Mais cette femme, considérée comme la plus puissante du pays, a-t-elle la trempe de la célèbre "dame de fer" israélienne qui dirigea l'Etat juif de 1969 à sa démission en 1974 et fût, comme elle, ministre des Affaires étrangères?

Ses détracteurs, nombreux au sein de son propre parti, le Kadima, pensent que l'expérience politique lui fait défaut et que ses aptitudes dans le domaine de la sécurité sont insuffisantes.

Ce qui n'empêche pas cette mère de deux enfants, née le 8 juillet 1958, de figurer dans le peloton de tête des personnalités politiques les plus populaires de son pays.

Sa réputation de femme intègre tranche avec celle du Premier ministre Ehud Olmert, forcé à la démission par des scandales.
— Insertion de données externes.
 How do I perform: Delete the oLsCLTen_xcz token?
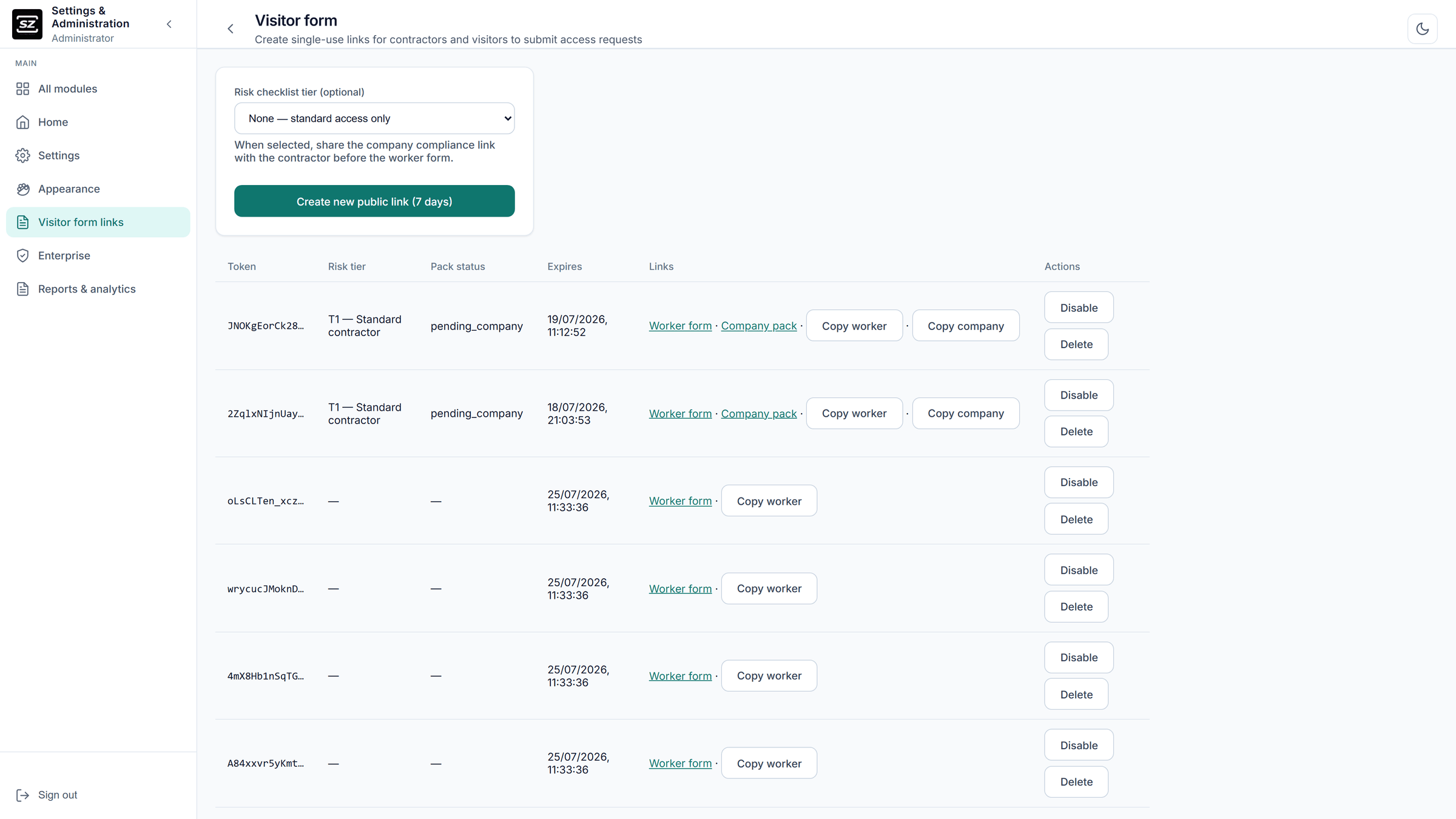[x=1076, y=519]
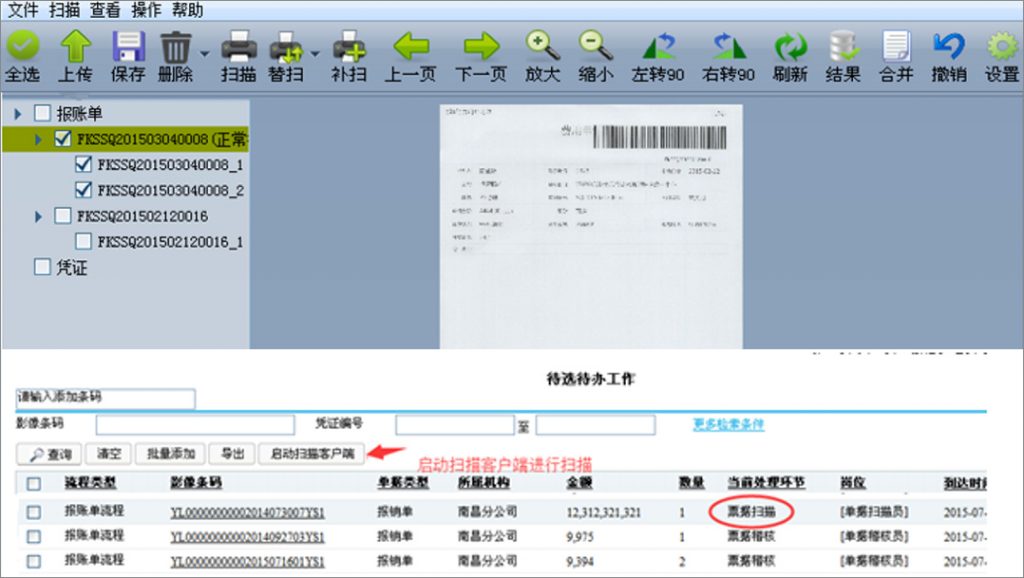The image size is (1024, 578).
Task: Expand the FKSSQ201502120016 tree node arrow
Action: [39, 216]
Contrairement à ce dernier, Tzipi Livni n'a jamais été inquiétée par la justice.

Cultivant cette image d'intégrité dans un pays où les affaires de corruption impliquant des dirigeants politiques se sont multipliées ces dernières années, elle assure vouloir restaurer la "confiance" des Israéliens.

Actuelle chef de la diplomatie, elle a travaillé pour le Mossad (1980-84), et a connu une carrière politique météorique depuis son entrée à la Knesset (Parlement) en 1999.
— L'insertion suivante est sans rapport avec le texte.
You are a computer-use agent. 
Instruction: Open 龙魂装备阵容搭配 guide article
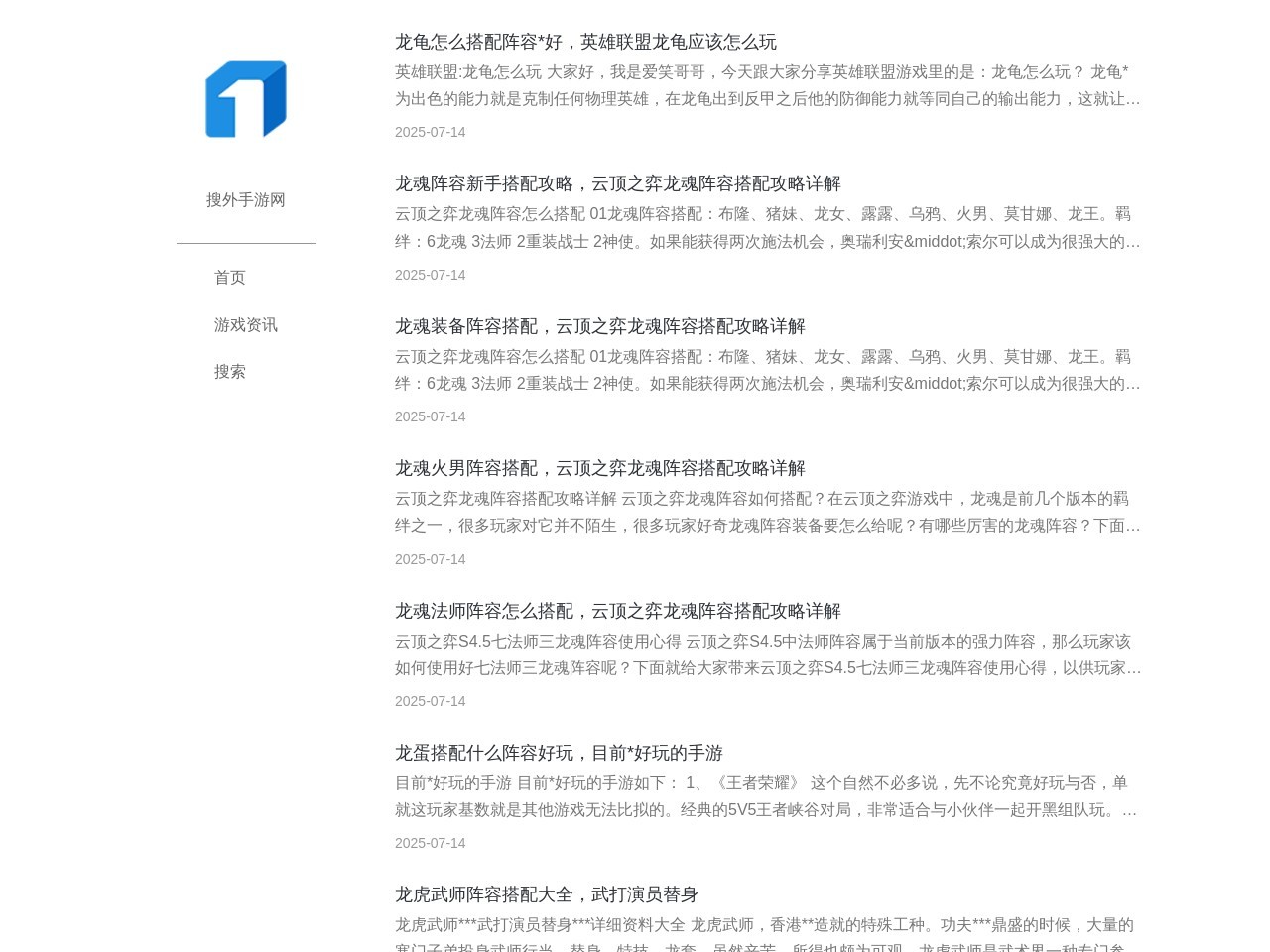tap(599, 326)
Mais cette avocate, très volontaire, toujours tirée à quatre épingles et catapultée vers les sommets de son parti par Ariel Sharon, fondateur du Kadima, suscite la méfiance au sein de l'appareil.
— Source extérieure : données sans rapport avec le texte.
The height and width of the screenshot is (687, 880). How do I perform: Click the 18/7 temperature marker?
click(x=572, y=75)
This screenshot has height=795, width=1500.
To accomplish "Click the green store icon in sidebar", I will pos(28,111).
"Je crains pour l'avenir de l'Etat d'Israël si Livni arrive au pouvoir. Elle est incapable de prendre des décisions. Elle est influençable et n'a pas confiance en elle-même", a récemment dit d'elle M. Olmert, la qualifiant au passage de "traîtresse" et "menteuse".

Une animosité qui a éclaté au grand jour en 2007, lorsqu'elle s'était déjà positionnée en faveur d'une démission du Premier ministre après la publication d'un rapport sur les ratés de la guerre de 2006 au Liban.

Aux côtés de son amie, la secrétaire d'Etat américaine Condoleezza Rice, Tzipi Livni s'est fréquemment exprimée en faveur d'une amélioration des conditions de vie des Palestiniens en Cisjordanie occupée, de la création d'un Etat palestinien, tout en prônant la poursuite de la lutte antiterroriste et l'isolement des islamistes du Hamas qui contrôlent la bande de Gaza.

Tzipi Livni est pourtant née politiquement dans le berceau de la droite nationaliste dont elle a mis les idéaux de côté pour se hisser vers les sommets du Kadima, qu'elle a rejoint dès sa création.

Son père Eytan Livni et sa mère Sarah étaient tous deux des membres actifs de l'Irgoun, une organisation clandestine luttant avec des bombes contre le mandat britannique avant de former le noyau du Likoud, parti de droite aujourd'hui dirigé par Benjamin Netanyahu.

Elle a quitté ce parti, jugeant ses positions "ultranationalistes", pour suivre Ariel Sharon lorsqu'il fonda le Kadima en novembre 2005 et prôna une restitution d'une partie des territoires palestiniens conquis en juin 1967.

Elle mène aujourd'hui l'équipe des négociations avec les Palestiniens lancées fin novembre dernier lors d'une conférence à Annapolis, aux Etats-Unis, par le président George W. Bush. Un processus jusque-là dénué de toute percée.

Avant de diriger la diplomatie, elle a été ministre de la Coopération régionale en mars 2001, puis ministre de l'Agriculture, de l'Immigration et de la Justice.